Inverno, litoral e serra: três microclimas, o mesmo polímero
Quem imprime no litoral norte gaúcho briga com sal e umidade juntos. Sal no PEI é outro texto; no filamento, a umidade basta para estragar. Na serra, neblina de manhã e sol de tarde: o saco “suda” se você tira o rolo gelado e abre no cômodo quente. Condensação no filamento é água líquida. Esperamos o carretel equalizar temperatura dentro do saco fechado antes de abrir. Parece frescura. Evita a primeira hora de estalo.
Em apartamento com ar-condicionado o ar pode até secar, mas o desumidificador não é desculpa para deixar cinco rolos na prateleira. AC liga e desliga. A sílica não tira férias. A regra da casa é a mesma da loja: aberto só na máquina.
O que a umidade faz no vaso (e o que o cliente percebe)
Microporo na ripa, cordão irregular, cheiro mais forte na hora de imprimir, e uma fragilidade no nervo que só aparece se a peça cair. O cliente não vê o estalo. Vê a parede feia ou a rachadura. Por isso tratamos água no polímero como defeito de produção, não como “característica do FDM”. FDM tem linha de camada; não tem obrigação de ter cratera de vapor.
O vaso nervurado que enviamos passou por essa peneira. Não é garantia eterna contra o clima da casa do cliente — a peça pronta não “embebe” como o spool —, mas a matéria-prima, sim, foi tratada como coisa que o sul do Brasil ataca.

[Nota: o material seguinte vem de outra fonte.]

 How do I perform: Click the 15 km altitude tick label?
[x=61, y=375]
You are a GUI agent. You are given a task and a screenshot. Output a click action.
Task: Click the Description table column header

- Estalo no bico: interrompe, seca, não “completa o vaso assim mesmo”.
- Cratera na ripa: retrabalho, não desconto mudo.
- Spool aberto no pátio: nem entra na máquina do catálogo.
O que não vendemos como milagre
Não temos selo de laboratório. Não medimos ppm de água com analisador. Temos saco, sílica, higrômetro de gaveta, caixa seca e o recuo de começar um vaso se o piloto estalar. Isso basta para o que esta loja entrega. Quem promete “filamento eterno sem cuidado no RS” está vendendo clima de outro país.
Se você imprime em casa no sul: compre sílica a granel, zip grosso, e trate o carretel como farinha no verão — fecha, não deixa na pia. Se você só quer o vaso sem montar depósito, ele está no site, impresso aqui, com o rolo que não dormiu no relento gaúcho.
O recado que fica na parede da produção não é poesia: o ar desta região ganha do lacre frouxo. Quem fecha o saco na hora imprime parede lisa; quem deixa o PETG “respirar” no pátio colhe poro na ripa. O vaso só sai da mesa quando o piloto calou o estalo.